* **WORK TASK**
Set down a precise copy of the whole listing.

* **DATA FOR REVIEW**
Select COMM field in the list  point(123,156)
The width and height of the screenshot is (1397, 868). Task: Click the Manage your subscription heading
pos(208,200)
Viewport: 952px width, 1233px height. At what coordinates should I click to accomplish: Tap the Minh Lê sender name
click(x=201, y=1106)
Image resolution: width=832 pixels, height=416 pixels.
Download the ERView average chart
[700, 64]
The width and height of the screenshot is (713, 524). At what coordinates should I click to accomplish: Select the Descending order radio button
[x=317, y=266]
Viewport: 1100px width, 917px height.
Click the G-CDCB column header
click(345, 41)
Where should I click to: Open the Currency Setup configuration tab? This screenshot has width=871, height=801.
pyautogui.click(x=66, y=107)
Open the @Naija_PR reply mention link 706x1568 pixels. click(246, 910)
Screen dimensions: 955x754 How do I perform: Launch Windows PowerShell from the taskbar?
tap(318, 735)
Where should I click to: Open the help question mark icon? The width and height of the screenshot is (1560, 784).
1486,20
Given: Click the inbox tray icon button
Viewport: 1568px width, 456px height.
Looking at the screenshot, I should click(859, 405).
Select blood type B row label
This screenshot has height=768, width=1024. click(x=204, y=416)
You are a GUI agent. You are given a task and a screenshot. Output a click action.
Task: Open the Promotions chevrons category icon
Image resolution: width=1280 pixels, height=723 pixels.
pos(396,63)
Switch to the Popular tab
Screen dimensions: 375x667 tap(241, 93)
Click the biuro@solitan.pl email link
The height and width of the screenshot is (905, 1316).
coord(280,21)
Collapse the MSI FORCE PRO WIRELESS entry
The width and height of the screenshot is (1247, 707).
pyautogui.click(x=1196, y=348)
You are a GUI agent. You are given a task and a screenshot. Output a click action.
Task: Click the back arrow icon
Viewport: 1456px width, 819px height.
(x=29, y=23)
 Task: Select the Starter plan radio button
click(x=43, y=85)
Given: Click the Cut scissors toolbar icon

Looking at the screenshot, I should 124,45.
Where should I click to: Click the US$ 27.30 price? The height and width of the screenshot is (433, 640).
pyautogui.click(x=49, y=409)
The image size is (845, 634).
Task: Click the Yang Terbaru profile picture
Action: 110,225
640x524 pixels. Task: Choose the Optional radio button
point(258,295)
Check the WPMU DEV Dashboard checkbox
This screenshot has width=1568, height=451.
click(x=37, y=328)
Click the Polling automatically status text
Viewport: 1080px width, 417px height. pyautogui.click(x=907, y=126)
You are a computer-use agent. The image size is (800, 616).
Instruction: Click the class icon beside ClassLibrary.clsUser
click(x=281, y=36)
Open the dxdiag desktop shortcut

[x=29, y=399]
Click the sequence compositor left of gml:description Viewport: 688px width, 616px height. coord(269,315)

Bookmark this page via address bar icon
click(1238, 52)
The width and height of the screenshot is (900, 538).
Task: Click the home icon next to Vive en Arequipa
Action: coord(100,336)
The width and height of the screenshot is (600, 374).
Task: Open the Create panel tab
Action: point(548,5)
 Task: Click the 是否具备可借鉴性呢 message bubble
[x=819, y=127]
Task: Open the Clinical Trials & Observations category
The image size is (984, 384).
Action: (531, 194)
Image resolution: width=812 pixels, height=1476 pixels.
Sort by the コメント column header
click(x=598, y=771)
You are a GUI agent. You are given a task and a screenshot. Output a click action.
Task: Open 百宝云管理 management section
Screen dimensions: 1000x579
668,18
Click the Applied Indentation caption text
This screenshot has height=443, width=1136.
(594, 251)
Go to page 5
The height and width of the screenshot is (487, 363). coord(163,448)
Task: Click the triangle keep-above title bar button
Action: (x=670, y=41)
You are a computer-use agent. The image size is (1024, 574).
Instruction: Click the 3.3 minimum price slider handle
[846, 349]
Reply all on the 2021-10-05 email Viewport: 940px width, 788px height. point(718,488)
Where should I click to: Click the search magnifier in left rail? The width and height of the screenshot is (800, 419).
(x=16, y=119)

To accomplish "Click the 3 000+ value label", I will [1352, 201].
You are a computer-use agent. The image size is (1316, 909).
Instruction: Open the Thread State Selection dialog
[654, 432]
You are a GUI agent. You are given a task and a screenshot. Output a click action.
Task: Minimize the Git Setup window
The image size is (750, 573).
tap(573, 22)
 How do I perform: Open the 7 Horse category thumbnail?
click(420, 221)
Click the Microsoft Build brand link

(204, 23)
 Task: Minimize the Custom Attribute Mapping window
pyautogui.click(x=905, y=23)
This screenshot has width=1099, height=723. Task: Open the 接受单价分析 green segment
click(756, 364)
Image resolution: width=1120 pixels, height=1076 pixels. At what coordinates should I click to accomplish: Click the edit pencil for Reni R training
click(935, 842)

* **COMPLETED EXERCISE**
Select COMM field in the list  point(123,156)
The width and height of the screenshot is (1397, 868). Task: Click the Manage your subscription heading
pos(208,200)
Viewport: 952px width, 1233px height. At what coordinates should I click to accomplish: Tap the Minh Lê sender name
click(x=201, y=1106)
Image resolution: width=832 pixels, height=416 pixels.
Download the ERView average chart
[700, 64]
The width and height of the screenshot is (713, 524). At what coordinates should I click to accomplish: Select the Descending order radio button
[x=317, y=266]
Viewport: 1100px width, 917px height.
Click the G-CDCB column header
click(345, 41)
Where should I click to: Open the Currency Setup configuration tab? This screenshot has width=871, height=801.
pyautogui.click(x=66, y=107)
Open the @Naija_PR reply mention link 706x1568 pixels. click(246, 910)
Screen dimensions: 955x754 How do I perform: Launch Windows PowerShell from the taskbar?
tap(318, 735)
Where should I click to: Open the help question mark icon? The width and height of the screenshot is (1560, 784).
1486,20
Given: Click the inbox tray icon button
Viewport: 1568px width, 456px height.
Looking at the screenshot, I should click(859, 405).
Select blood type B row label
This screenshot has height=768, width=1024. click(x=204, y=416)
You are a GUI agent. You are given a task and a screenshot. Output a click action.
Task: Open the Promotions chevrons category icon
Image resolution: width=1280 pixels, height=723 pixels.
pos(396,63)
Switch to the Popular tab
Screen dimensions: 375x667 tap(241, 93)
Click the biuro@solitan.pl email link
The height and width of the screenshot is (905, 1316).
coord(280,21)
Collapse the MSI FORCE PRO WIRELESS entry
The width and height of the screenshot is (1247, 707).
pyautogui.click(x=1196, y=348)
You are a GUI agent. You are given a task and a screenshot. Output a click action.
Task: Click the back arrow icon
Viewport: 1456px width, 819px height.
(x=29, y=23)
 Task: Select the Starter plan radio button
click(x=43, y=85)
Given: Click the Cut scissors toolbar icon

Looking at the screenshot, I should 124,45.
Where should I click to: Click the US$ 27.30 price? The height and width of the screenshot is (433, 640).
pyautogui.click(x=49, y=409)
The image size is (845, 634).
Task: Click the Yang Terbaru profile picture
Action: 110,225
640x524 pixels. Task: Choose the Optional radio button
point(258,295)
Check the WPMU DEV Dashboard checkbox
This screenshot has width=1568, height=451.
click(x=37, y=328)
Click the Polling automatically status text
Viewport: 1080px width, 417px height. pyautogui.click(x=907, y=126)
You are a computer-use agent. The image size is (800, 616).
Instruction: Click the class icon beside ClassLibrary.clsUser
click(x=281, y=36)
Open the dxdiag desktop shortcut

[x=29, y=399]
Click the sequence compositor left of gml:description Viewport: 688px width, 616px height. coord(269,315)

Bookmark this page via address bar icon
click(1238, 52)
The width and height of the screenshot is (900, 538).
Task: Click the home icon next to Vive en Arequipa
Action: coord(100,336)
The width and height of the screenshot is (600, 374).
Task: Open the Create panel tab
Action: point(548,5)
 Task: Click the 是否具备可借鉴性呢 message bubble
[x=819, y=127]
Task: Open the Clinical Trials & Observations category
The image size is (984, 384).
Action: (531, 194)
Image resolution: width=812 pixels, height=1476 pixels.
Sort by the コメント column header
click(x=598, y=771)
You are a GUI agent. You are given a task and a screenshot. Output a click action.
Task: Open 百宝云管理 management section
Screen dimensions: 1000x579
668,18
Click the Applied Indentation caption text
This screenshot has height=443, width=1136.
(594, 251)
Go to page 5
The height and width of the screenshot is (487, 363). coord(163,448)
Task: Click the triangle keep-above title bar button
Action: (x=670, y=41)
You are a computer-use agent. The image size is (1024, 574).
Instruction: Click the 3.3 minimum price slider handle
[846, 349]
Reply all on the 2021-10-05 email Viewport: 940px width, 788px height. point(718,488)
Where should I click to: Click the search magnifier in left rail? The width and height of the screenshot is (800, 419).
(x=16, y=119)

To accomplish "Click the 3 000+ value label", I will [1352, 201].
You are a computer-use agent. The image size is (1316, 909).
Instruction: Open the Thread State Selection dialog
[654, 432]
You are a GUI agent. You are given a task and a screenshot. Output a click action.
Task: Minimize the Git Setup window
The image size is (750, 573).
tap(573, 22)
 How do I perform: Open the 7 Horse category thumbnail?
click(420, 221)
Click the Microsoft Build brand link

(204, 23)
 Task: Minimize the Custom Attribute Mapping window
pyautogui.click(x=905, y=23)
This screenshot has width=1099, height=723. Task: Open the 接受单价分析 green segment
click(756, 364)
Image resolution: width=1120 pixels, height=1076 pixels. At what coordinates should I click to accomplish: Click the edit pencil for Reni R training
click(935, 842)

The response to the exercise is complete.